Prof. Dr. Öner Günçavdı İTÜ İşletme Fakültesi
Türkiye’nin büyüme ve finansmanı sorunu sadece bugüne özgü bir problem değildir. En az bugün kadar geçmişte de benzer sorunlarla karşılaşmış olan Türkiye, sahip olduğu farklı kurumsal yapıların sınırları içinde bu problemi değişik şekillerde aşmaya çalışmıştır. İç tasarrufların yeterli olmadığı ve arttırılamadığı, dışarıdan kaynak temininin güç olduğu geçmiş dönemlerde, ekonomiye ağırlıklı olarak enflasyon ile kaynak yaratılmış ve bu şekilde iktisadi sistem baskı altına alınmaya çalışılmıştır.
Türkiye ekonomisinin gelişen kurumsal yapısı ve dünya ekonomisindeki artan imkanların etkisiyle, gelişmekte olan ülkelerin karşılaştıkları finansman kısıtlarının şiddeti azalırken, ekonominin dış kaynak kullanım düzeyinde de önemli artışlar gözlemlenmiştir.
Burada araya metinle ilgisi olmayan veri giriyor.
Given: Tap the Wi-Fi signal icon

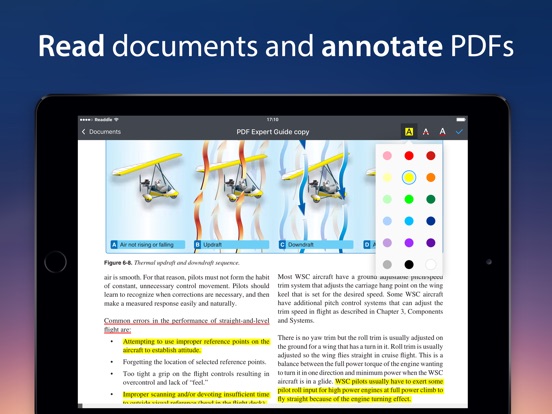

Bu, kendi mali kaynaklarını oluşturamayan Türkiye ekonomisini ve büyümesini dış kaynağa bağımlı hale getirmiştir. Ekonomide uzun süredir gözlemlediğimiz cari açık sorunu işte bu sebepten dolayı meydana gelmektedir.
Türkiye ekonomisinin uluslararası yatırımcılar nezdinde kırılganlığını arttıran bu duruma, merkez bankasının eski başkanı Durmuş Yılmaz çeşitli defalar dikkat çekmiş ve yüksek boyutlarda cari açıkların sürdürülebilmesi için ülkenin potansiyel gelir düzeyinin arttırılması gerektiğine vurgu yapmıştır. Durmuş Yılmaz dışındaki başka bir grup iktisatçı da, Türkiye ekonomisinin bu kaynak sorununa dikkat çekerken, son zamanlarda yaşanan yeterince büyüyememe sorununu ülkenin karşılaşmış olduğu orta gelir tuzağı ile açıklamaya çalışmışlardır. Buradan yola çıkarak, ekonominin orta gelir tuzağından kurtulması için birtakım yapısal reformaların yapılmasının gerekliliği vurgulanmaktadır. Aslında ülkenin potansiyel gelirinin arttırılamamasının da, orta gelir tuzağının bir sonucu olduğu düşünülebilir.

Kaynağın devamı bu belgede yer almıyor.